Staging Masculinities
Title | Staging Masculinities PDF eBook |
Author | Michael Mangan |
Publisher | Red Globe Press |
Pages | 0 |
Release | 2003-01-18 |
Genre | Literary Criticism |
ISBN | 0333720199 |
One man in his time plays many parts/His acts being seven ages', asserts Shakespeare's Jacques, in a speech which foreshadows what has become a commonplace of contemporary gender theory: that masculinity, far from being a secure, unproblematic gender identity, is a site of crisis and contradictions. Staging Masculinities engages with the complex and paradoxical history of masculinities by exploring the ways in which changing concepts of what it means 'to be a man' have been represented, celebrated, examined and critiqued on mainstream Western - and particularly English - stages. Mapping a history of masculinities onto a history of theatre, Michael Mangan analyses a wide range of plays and performances, from Henry V to Peter Pan, and from medieval liturgical drama to contemporary West-End hits. In the process Mangan offers new and gendered readings of several familiar plays, and traces an intricate relationship between theatrical performance and gender performance.

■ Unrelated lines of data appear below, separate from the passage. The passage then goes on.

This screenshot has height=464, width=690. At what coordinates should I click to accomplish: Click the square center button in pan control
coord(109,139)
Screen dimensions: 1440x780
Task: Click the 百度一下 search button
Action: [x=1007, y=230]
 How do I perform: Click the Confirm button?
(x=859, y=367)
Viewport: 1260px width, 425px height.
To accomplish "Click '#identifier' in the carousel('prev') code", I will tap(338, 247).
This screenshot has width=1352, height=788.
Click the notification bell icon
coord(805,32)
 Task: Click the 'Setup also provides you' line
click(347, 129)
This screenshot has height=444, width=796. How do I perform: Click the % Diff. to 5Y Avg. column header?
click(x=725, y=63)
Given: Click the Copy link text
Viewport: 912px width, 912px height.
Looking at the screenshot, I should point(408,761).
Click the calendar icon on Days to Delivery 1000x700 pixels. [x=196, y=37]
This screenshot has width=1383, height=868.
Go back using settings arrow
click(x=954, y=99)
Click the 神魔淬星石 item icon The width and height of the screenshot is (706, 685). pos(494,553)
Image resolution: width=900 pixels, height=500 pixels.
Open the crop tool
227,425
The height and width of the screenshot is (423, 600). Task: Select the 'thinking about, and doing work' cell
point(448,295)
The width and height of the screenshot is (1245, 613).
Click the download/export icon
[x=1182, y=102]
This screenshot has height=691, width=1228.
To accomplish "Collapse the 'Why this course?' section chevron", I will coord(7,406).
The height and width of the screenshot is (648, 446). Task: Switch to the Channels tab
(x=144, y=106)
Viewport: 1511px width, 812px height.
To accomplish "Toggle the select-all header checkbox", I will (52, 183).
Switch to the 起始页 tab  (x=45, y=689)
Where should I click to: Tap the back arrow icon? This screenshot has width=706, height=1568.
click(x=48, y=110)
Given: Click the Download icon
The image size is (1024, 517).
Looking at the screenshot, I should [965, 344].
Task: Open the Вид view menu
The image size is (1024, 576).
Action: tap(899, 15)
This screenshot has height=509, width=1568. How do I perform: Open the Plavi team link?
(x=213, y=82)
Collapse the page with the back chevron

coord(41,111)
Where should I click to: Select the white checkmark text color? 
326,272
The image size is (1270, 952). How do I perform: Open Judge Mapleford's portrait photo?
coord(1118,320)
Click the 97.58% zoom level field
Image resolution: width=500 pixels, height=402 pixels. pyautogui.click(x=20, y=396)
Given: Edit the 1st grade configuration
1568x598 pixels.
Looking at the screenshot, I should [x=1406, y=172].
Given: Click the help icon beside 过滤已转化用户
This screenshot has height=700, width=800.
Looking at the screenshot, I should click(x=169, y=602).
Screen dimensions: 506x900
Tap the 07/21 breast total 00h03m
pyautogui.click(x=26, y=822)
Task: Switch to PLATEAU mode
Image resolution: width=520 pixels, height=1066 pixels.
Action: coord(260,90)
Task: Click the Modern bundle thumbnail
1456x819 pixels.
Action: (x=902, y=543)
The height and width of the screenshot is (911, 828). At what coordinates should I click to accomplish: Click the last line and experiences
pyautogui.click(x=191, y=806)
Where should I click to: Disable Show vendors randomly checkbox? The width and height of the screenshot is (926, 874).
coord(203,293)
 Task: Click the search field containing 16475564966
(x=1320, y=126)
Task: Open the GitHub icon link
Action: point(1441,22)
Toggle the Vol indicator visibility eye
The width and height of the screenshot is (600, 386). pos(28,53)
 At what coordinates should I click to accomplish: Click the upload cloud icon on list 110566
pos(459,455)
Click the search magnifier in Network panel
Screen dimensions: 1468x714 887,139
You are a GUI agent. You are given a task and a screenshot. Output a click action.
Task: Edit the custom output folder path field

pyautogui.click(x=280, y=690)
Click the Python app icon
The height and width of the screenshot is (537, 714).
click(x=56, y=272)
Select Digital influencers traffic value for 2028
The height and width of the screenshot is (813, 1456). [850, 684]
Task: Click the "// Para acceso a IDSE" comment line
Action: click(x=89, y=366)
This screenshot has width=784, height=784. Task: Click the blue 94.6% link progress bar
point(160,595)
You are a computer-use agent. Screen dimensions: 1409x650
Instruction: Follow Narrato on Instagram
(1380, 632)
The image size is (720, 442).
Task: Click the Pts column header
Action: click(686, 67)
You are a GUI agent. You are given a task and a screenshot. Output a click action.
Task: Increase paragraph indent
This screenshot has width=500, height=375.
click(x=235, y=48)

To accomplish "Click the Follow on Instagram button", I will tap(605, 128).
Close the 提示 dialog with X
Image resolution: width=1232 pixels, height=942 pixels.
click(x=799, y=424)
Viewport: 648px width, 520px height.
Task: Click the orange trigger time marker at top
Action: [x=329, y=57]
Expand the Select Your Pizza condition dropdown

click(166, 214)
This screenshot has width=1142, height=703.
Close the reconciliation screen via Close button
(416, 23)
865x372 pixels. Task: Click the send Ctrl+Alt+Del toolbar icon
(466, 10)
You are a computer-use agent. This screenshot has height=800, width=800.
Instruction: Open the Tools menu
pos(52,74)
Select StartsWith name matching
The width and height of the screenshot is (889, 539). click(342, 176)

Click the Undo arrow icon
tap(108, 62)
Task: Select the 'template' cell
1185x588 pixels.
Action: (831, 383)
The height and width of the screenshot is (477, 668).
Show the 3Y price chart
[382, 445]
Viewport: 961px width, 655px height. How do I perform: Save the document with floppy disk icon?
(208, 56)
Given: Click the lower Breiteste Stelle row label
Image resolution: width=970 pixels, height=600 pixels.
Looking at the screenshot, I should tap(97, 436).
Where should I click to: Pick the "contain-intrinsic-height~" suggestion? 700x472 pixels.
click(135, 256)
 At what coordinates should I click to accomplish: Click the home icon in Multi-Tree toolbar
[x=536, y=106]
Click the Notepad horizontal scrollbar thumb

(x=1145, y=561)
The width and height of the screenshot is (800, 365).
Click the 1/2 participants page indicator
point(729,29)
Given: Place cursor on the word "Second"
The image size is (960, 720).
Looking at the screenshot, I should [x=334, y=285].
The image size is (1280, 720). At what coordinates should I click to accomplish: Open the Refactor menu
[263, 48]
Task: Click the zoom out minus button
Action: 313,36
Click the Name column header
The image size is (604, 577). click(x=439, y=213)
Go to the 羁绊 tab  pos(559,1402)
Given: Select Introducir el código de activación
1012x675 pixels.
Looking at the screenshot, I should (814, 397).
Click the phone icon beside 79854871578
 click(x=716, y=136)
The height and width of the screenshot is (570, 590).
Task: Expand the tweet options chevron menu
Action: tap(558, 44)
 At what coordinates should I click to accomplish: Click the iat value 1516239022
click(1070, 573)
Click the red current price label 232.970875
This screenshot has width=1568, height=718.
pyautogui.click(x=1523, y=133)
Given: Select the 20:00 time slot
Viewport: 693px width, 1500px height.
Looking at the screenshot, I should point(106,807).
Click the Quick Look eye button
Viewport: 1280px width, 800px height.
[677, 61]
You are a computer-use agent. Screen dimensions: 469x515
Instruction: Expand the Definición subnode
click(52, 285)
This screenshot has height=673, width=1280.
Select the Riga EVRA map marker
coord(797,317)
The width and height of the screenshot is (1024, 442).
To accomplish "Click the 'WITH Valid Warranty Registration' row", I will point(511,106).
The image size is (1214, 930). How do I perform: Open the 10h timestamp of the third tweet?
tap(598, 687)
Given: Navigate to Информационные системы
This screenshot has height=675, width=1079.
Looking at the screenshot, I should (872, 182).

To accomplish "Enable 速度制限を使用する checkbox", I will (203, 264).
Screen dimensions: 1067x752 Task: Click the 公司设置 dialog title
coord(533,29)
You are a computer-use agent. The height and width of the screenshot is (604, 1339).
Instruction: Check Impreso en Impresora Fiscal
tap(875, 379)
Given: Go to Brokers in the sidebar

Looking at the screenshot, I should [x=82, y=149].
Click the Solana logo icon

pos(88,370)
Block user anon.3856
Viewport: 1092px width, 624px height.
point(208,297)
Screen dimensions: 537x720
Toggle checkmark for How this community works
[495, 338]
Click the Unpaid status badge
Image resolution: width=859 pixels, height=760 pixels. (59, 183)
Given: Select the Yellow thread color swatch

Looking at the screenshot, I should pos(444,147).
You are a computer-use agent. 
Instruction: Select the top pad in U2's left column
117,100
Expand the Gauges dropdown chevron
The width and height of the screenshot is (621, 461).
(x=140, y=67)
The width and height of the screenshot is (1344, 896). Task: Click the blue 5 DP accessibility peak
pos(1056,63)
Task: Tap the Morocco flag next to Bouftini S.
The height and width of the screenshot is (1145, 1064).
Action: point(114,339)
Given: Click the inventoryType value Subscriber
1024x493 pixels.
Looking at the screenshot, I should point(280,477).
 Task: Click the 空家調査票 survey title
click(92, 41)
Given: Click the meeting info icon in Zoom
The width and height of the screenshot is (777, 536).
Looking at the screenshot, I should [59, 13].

Some Styles of Masculinity
Title | Some Styles of Masculinity PDF eBook |
Author | Gregg Bordowitz |
Publisher | |
Pages | 240 |
Release | 2021-09-24 |
Genre | Art |
ISBN | 9780997852455 |
An intimate, urgent and riotous account of masculinity, whiteness, queerness and belief in America In winter 2018, Gregg Bordowitz performed a three-part lecture series at the New Museum as part of Trigger: Gender as a Tool and a Weapon. Each evening, he explored an avatar of masculinity that was formative to him as he came of age as an outer-borough child of Jewish immigrants, then as an artist-activist in Manhattan at the dawn of the AIDS crisis: the rock star, the rabbi and the comedian. He merged personal and political history, ribald humor and social criticism, performer and persona. Some Styles of Masculinity is a self-portrait and an essay on upheaval and plague, based on transcripts of the eponymous series, which Bordowitz has reimagined for the page. He asserts that gender can't be separated from ethnicity, sexuality, class or nationality, and he connects these aspects of himself through personal anecdotes as well as reflections on whiteness, diaspora, comedy and Jewish mysticism. Some Styles of Masculinity evokes David Antin's "talk poems," Maggie Nelson's "autotheory," David France's How to Survive a Plague and Wayne Koestenbaum's casually erudite criticism. This book is a winding, intimate, urgent, freewheeling account of thinking and enduring in difficult times. Gregg Bordowitz (born 1964) is the author of Glenn Ligon: Untitled (I Am a Man) (2018), General Idea: Imagevirus (Afterall Books, 2010) and The AIDS Crisis Is Ridiculous and Other Writings, 1986-2003 (2004). He was an early participant in ACT UP (AIDS Coalition to Unleash Power), where he cofounded several video collectives.